The RPM platform should:

  • Be integrated, pull patients and demographics, and push vitals back into the patient’s chart.
  • Have single sign-on for providers and staff.
  • Show detailed graph and table views of vitals to make it easy to review metrics.
  • Calculate averages and out-of-range data.
  • Allow you to set individual goals for the patient.
  • Import vitals field-to-field, bit also allow for posting a PDF with graph view and nurse observations.

Maybe most importantly, make sure the RPM platform you choose can show the care coordinator lists of patients who have vitals out-of-range or are non-compliant. You don’t want your staff reviewing data for every patient every day.

  1. Make sure you have easy device ordering – don’t pre-buy

Preferably, the RPM platform you choose includes device ordering and management. Today, you can order devices directly from the platform with a click of a button, and the device is shipped directly to the patient’s home.

This means you no longer need to pre-buy devices in bulk. This saves you cash and:

  • Gives providers flexibility to define what individual patients need – some patients only need a blood pressure monitor, while others might also need a scale.
  • You don’t need storage.

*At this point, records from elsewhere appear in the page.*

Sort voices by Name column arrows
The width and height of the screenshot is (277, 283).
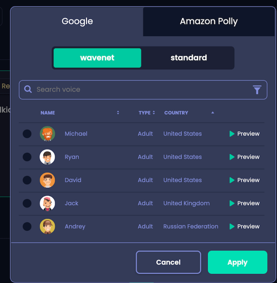(118, 112)
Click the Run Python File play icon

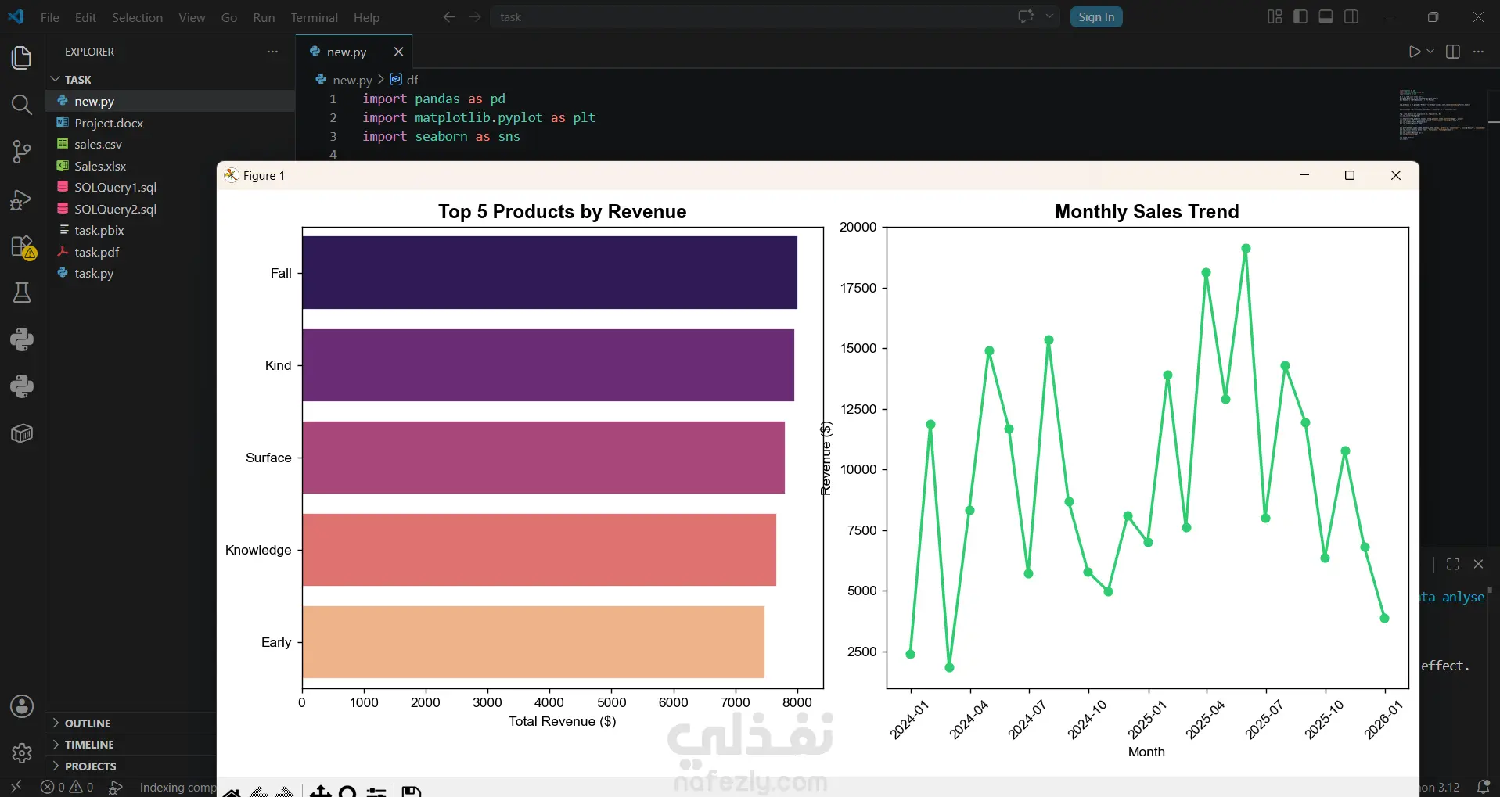(1414, 52)
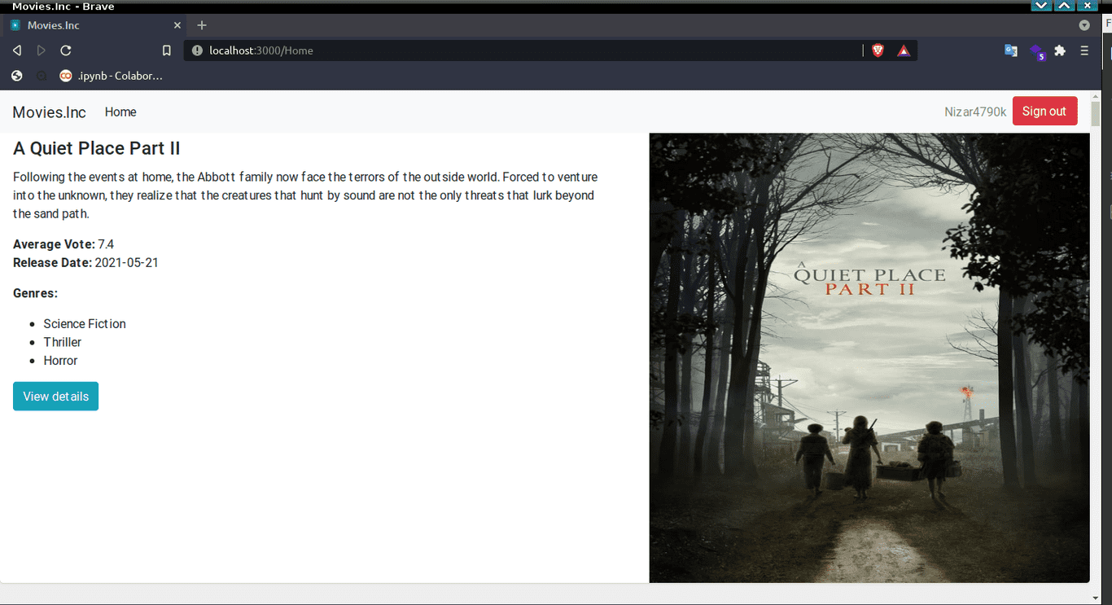Expand the tab search dropdown
The width and height of the screenshot is (1112, 605).
point(1084,25)
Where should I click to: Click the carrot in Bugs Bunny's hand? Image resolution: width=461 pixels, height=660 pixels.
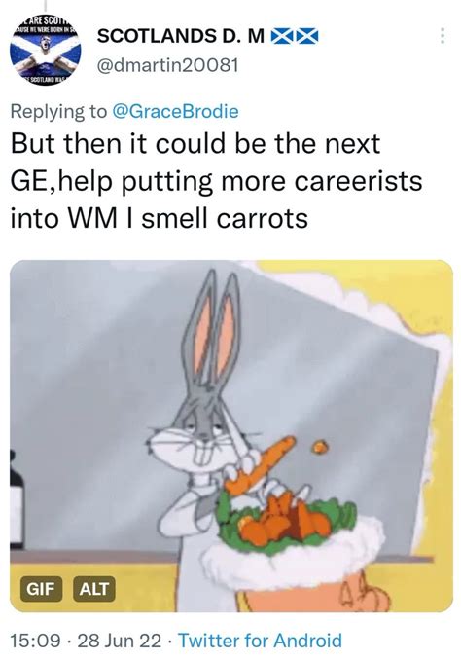[260, 466]
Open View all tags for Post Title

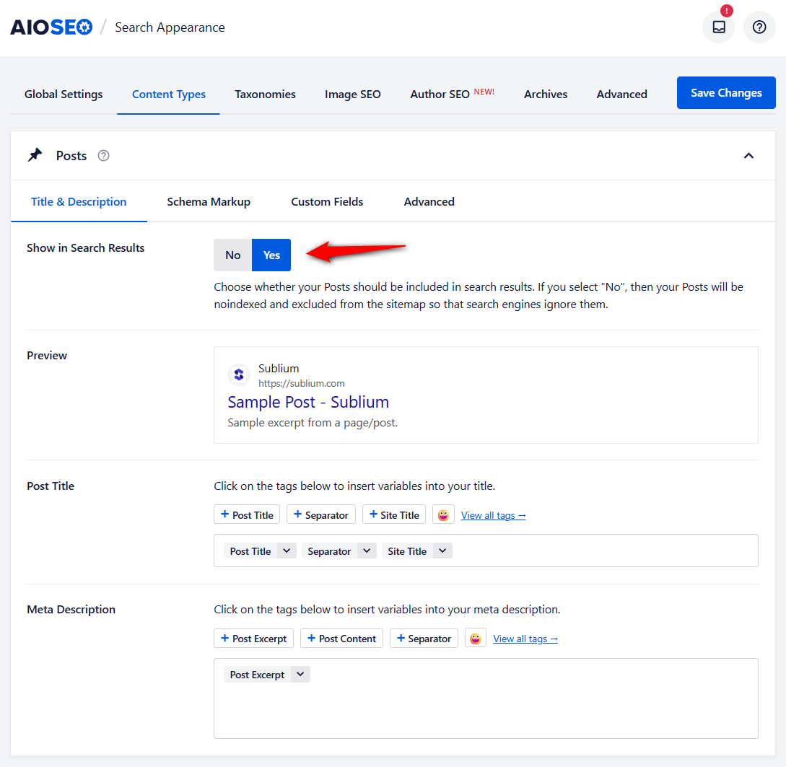(493, 514)
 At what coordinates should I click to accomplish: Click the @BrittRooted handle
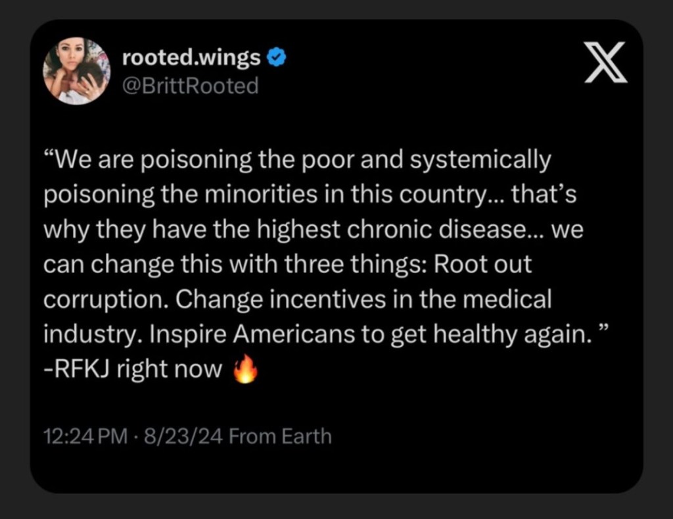pos(190,86)
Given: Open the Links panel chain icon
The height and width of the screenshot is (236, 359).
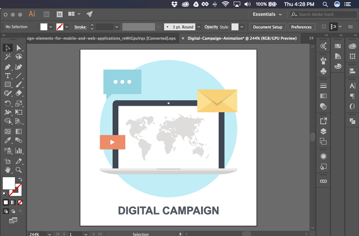Looking at the screenshot, I should click(x=323, y=180).
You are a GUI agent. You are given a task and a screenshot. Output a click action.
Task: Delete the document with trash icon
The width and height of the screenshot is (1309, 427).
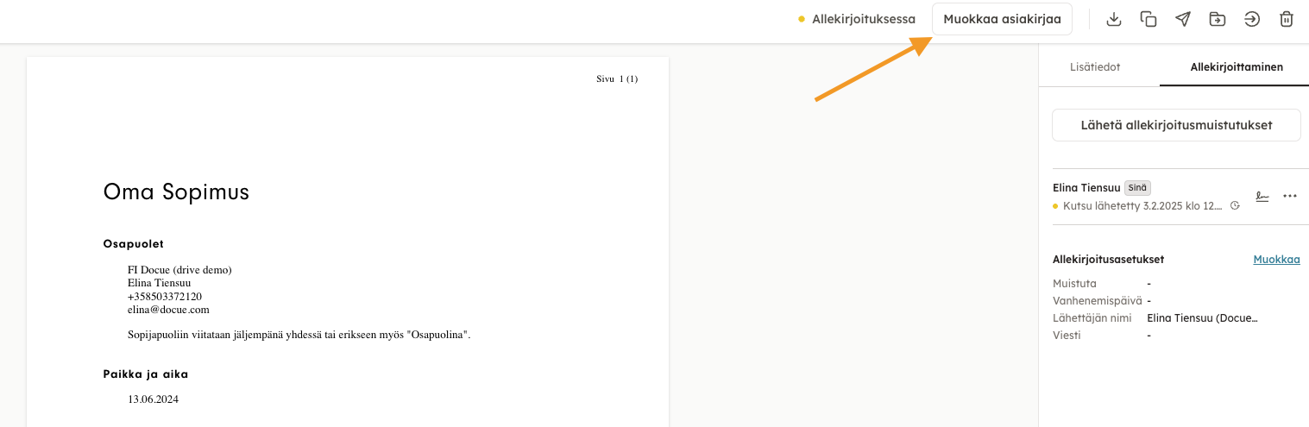pyautogui.click(x=1287, y=19)
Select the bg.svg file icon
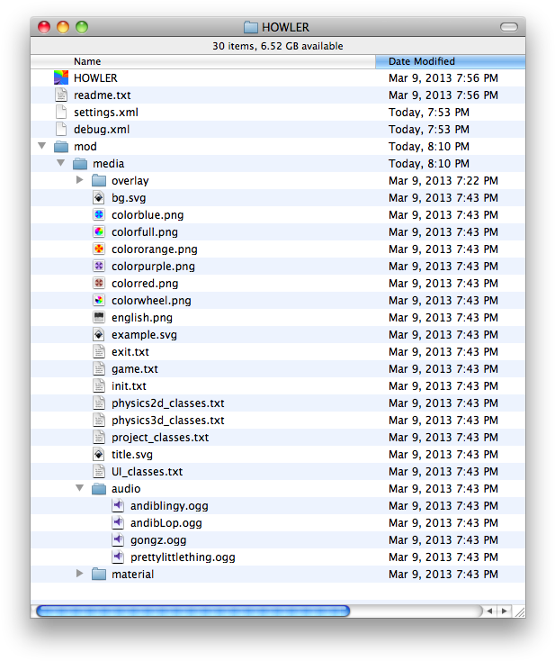 click(x=99, y=198)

Pre-buying thousands of devices in bulk creates storage and logistical challenges.
  • You need to have your staff spend time on handing out devices and give patients instructions.
  • You never end up with old devices that can’t be used.
  1. Prepare patient info and “pitch”

Not all patients “get it” right away, so to effectively onboard patients, you need to “sell it” to them. What’s in it for the patients? How much work is it?

Try these ideas:

  • By enrolling in this RPM program we can keep your blood pressure under control, which means that long-term you will need less medication and have lower risk for side effects.
  • You will come in for fewer in-person control visits.
  • You no longer need to write down your home-monitoring results because they’re automatically captured and populated in the doctor’s system.
  • You will get an assigned care coordinator who you can communicate with via messaging or telehealth calls.
  1. Set your team, onboard your providers

Now you’re almost ready to get started. You probably have some providers who are more eager than others … so begin with them. But take note: When possible, choose more than a handful of providers for the launch of this project, because if they run into barriers, get distracted, or give up, it might look as if the entire thing is a failure, when it’s not. Challenges are inevitable, so embrace the early setbacks because this gives you the opportunity to figure things out before you do it at scale.

As you create a pitch for your patients, you’ll also need to “sell it” to your providers and nurses. I recommend creating an internal FAQ and good training of internal workflows.

  1. Go after the “easiest” patients first

One of the biggest mistakes organizations make, in my opinion, is to begin their RPM program with the sickest patients.

I get it. It would be amazing if providing an RPM device could help that population, but the sickest patients typically have 2-3 conditions, are on multiple medications, and need much more than home-monitoring to get better. They’re also often not tech-savvy because many of them are elderly, and you don’t want to spend more resources supporting them with RPM devices than if you simply keep them on your current treatment program.

Successful programs typically start with patients who have only one condition and are motivated to get better. That might be 30-50% of the patients in your targeted demographic, and because this population often requires less staff attention, your staff is free to onboard the more “complex” patients next.

Another benefit of starting with the “easy” or “simple” patients is that you’ll probably get great success stories that can be shared with other patients to help them get started.

  1. And finally, start simple!

Choose one condition with one or two vitals to measure, define one initial goal that is achievable within three months, evaluate, adjust, and set a new three-months goal.

Good luck and please share back your experiences and feedback. 

Together, we’re reinventing what’s possible in healthcare.